**Supplied material:**
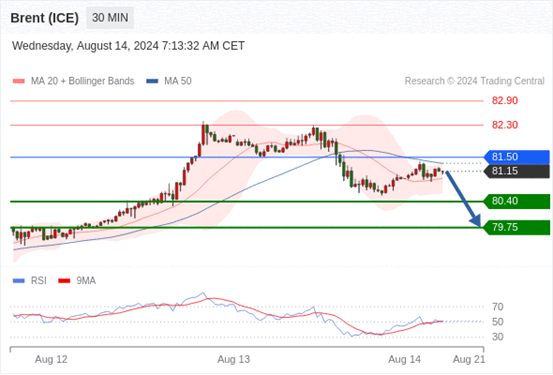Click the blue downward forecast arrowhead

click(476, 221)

--

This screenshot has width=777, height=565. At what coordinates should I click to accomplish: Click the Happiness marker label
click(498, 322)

--

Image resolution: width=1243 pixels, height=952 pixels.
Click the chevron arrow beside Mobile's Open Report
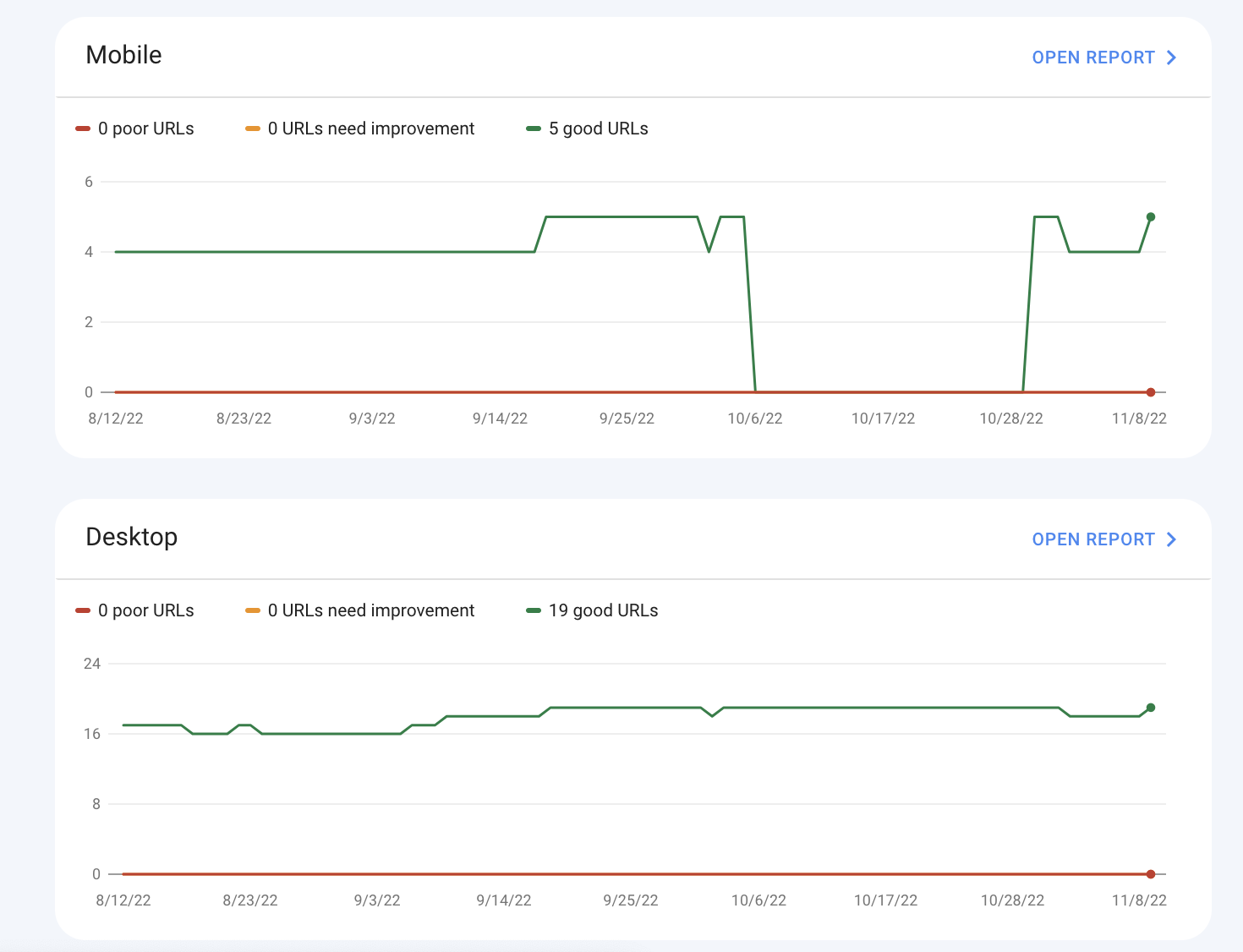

**Task:**
From the material above, set down exactly the lines between the line holding "Image resolution: width=1243" and the line holding "Click the chevron", inclusive. Include nothing else.

**Result of the task:**
Image resolution: width=1243 pixels, height=952 pixels.
Click the chevron arrow beside Mobile's Open Report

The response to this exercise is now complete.